**WHAT THE EXERCISE ASKS:** Transcribe exactly the lines from the one holding "The height and width of the screenshot is (807, 262)." through the closing line of the entries below. Pictures stay out of the copy.

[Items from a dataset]
════════════════════
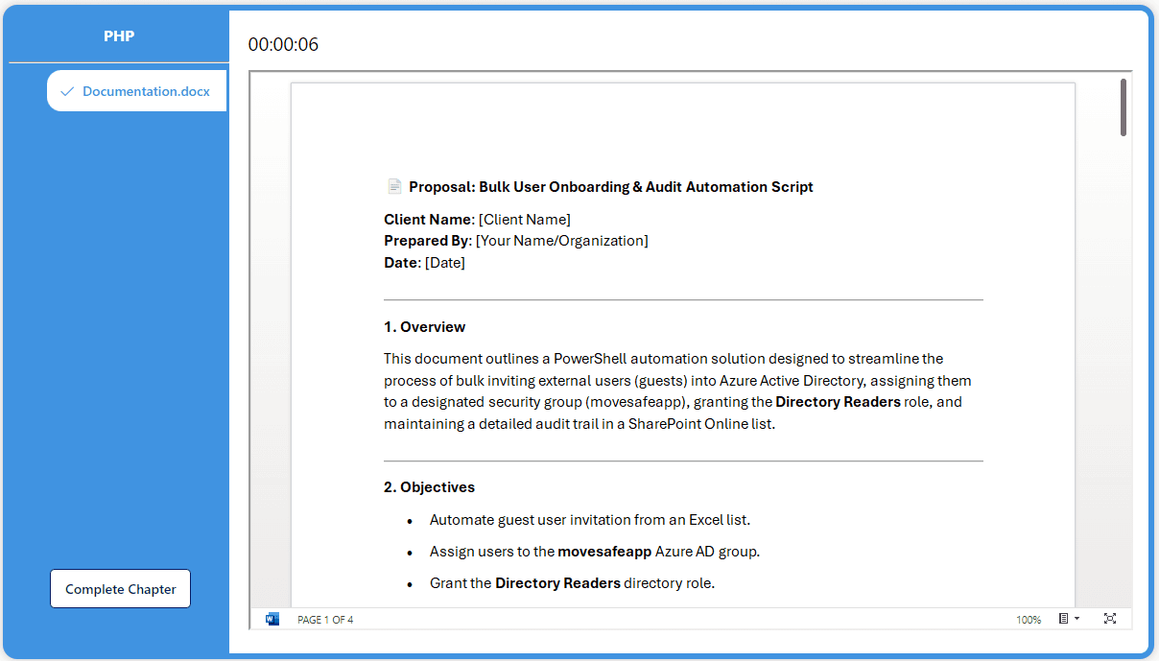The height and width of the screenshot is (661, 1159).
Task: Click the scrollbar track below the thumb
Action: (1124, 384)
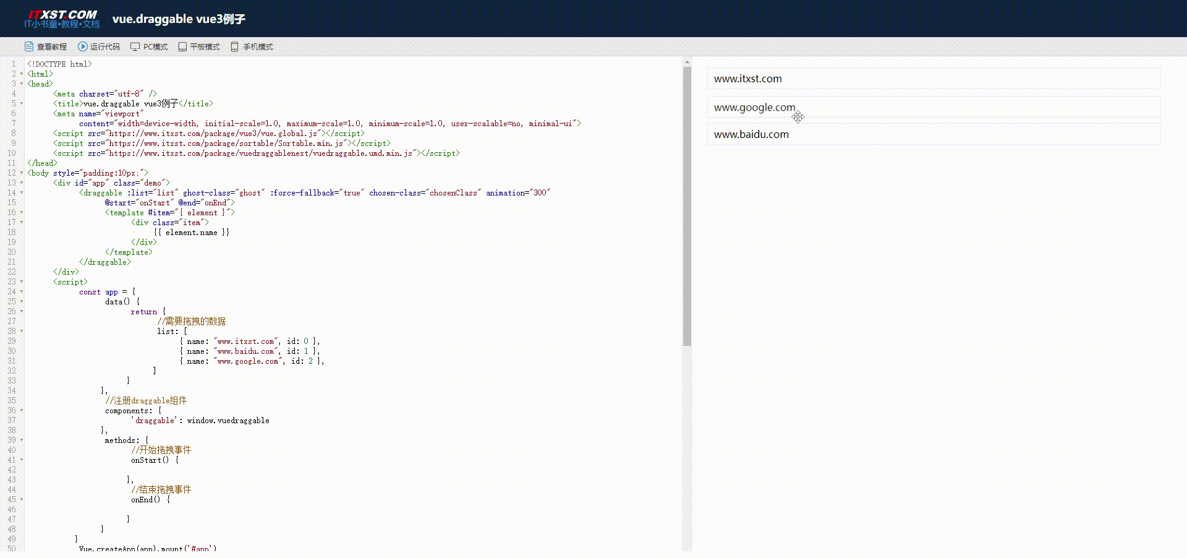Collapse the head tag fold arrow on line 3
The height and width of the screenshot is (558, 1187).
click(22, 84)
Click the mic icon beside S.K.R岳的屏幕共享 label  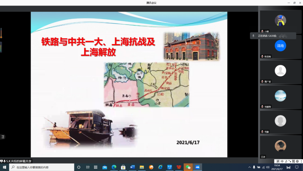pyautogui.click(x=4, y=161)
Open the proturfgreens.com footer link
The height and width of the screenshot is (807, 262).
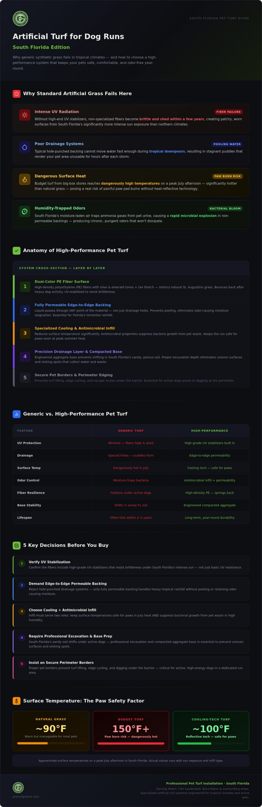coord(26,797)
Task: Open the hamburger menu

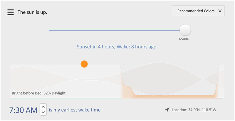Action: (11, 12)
════════════════════
**EXERCISE ANSWER:**
The height and width of the screenshot is (807, 262).
coord(26,797)
Task: Open the hamburger menu

Action: (11, 12)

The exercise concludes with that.